My only worry was that by this point I still had about 150mls of groundnut oil along with the extra virgin olive oil yet to add.

I carried on adding oil and for a while it still looked like mayonnaise until very suddenly it didn’t.

Within a second my reasonably realistic mayo became a thin, sloppy, liquidy mess.

For some reason I decided that the best thing to do was to just carry on whisking and adding oil.

It probably won’t come as much of a surprise, but this did not improve the situation.

After all the oil was added, I was shrouded with disappointment and whisking a very fluid white soup.

Then I added the lemon juice, and the whole thing curdled.

Not to be defeated, I then added a splash of boiling water, as per Nigella’s instructions, in the vain hope that adding water would make it much less liquidy.

It did not.

Eventually I conceded and down the drain it went.

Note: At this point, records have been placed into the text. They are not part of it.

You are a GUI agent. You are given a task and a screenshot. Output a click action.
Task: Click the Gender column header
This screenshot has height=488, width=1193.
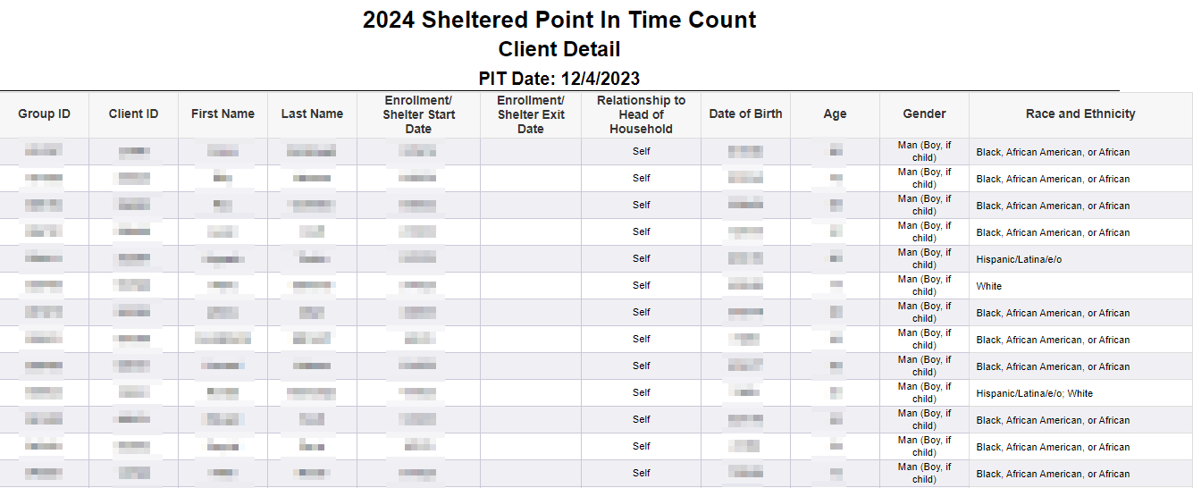click(x=924, y=114)
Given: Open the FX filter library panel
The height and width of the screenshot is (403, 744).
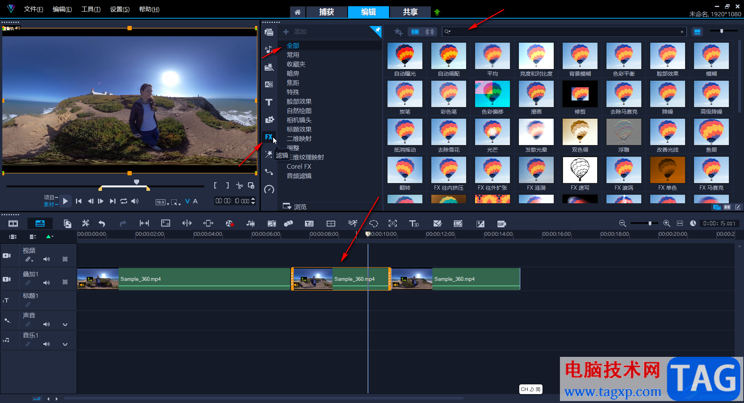Looking at the screenshot, I should 269,137.
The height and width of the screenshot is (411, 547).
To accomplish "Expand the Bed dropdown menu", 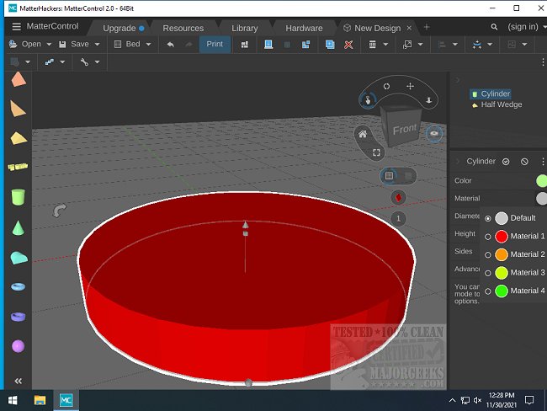I will [x=148, y=44].
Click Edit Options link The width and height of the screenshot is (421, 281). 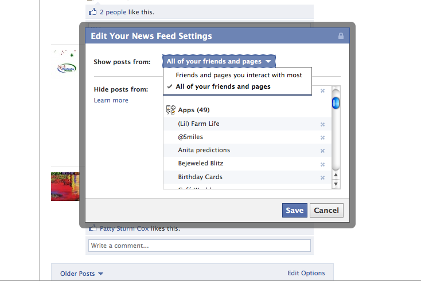click(306, 273)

I separated some more eggs, and started again. You know what they say, wanna make mayonnaise you gotta separate some eggs.*

*No one in the history of speaking has ever said that.

This time I whisked slower and was more careful with how painfully slowly I added the oil.

But the same thing happened; one minute I had mayonnaise and the next I had white soup.

I began adding the olive oil, the mixture started to separate and I was left with a bowl of solidified white goop floating in a sea of green pond water.

All this was accompanied by the smell of electrical burning from the Kenwood Chefette.

I frantically tapped “mayonnaise too thin” into my phone and on the Internet’s advice, began separating another egg  (my freezer is now full of egg whites).

Carefully, I beat the gloopy, separated mixture into the yolk and mixed with a hand whisk.

Eventually, around the time my left arm felt like it was the size of Popeye’s, I was left with something that looked more like mayonnaise. I still had about 40ml of extra virgin olive oil to go, but decided not to add it for fear of making it too thin for a third time.


With the tangy memories of my unsuccessful hollandaise still fresh in my mind, I cut the lemon into quarters and tasted the mayo after practically every squeeze.

And there it was. Homemade, non-curdled, non-separated, non-liquid mayonnaise.

Perhaps a lifetime of eating only the stuff out of a bottle has ruined my understanding of what real mayonnaise actually is, because I can’t say I truly loved the taste of it. And one batch made absolutely loads, so maybe next time I’ll make a potato salad or maybe some coleslaw.

I’m also under strict instructions from my husband not to use the Kenwood Chefette electrical whisk until he has fitted a new plug – one that is “not hanging by a thread” and that is “earthed”. Hopefully this will avoid the threat of an electrical fire during future mayonnaise preparations.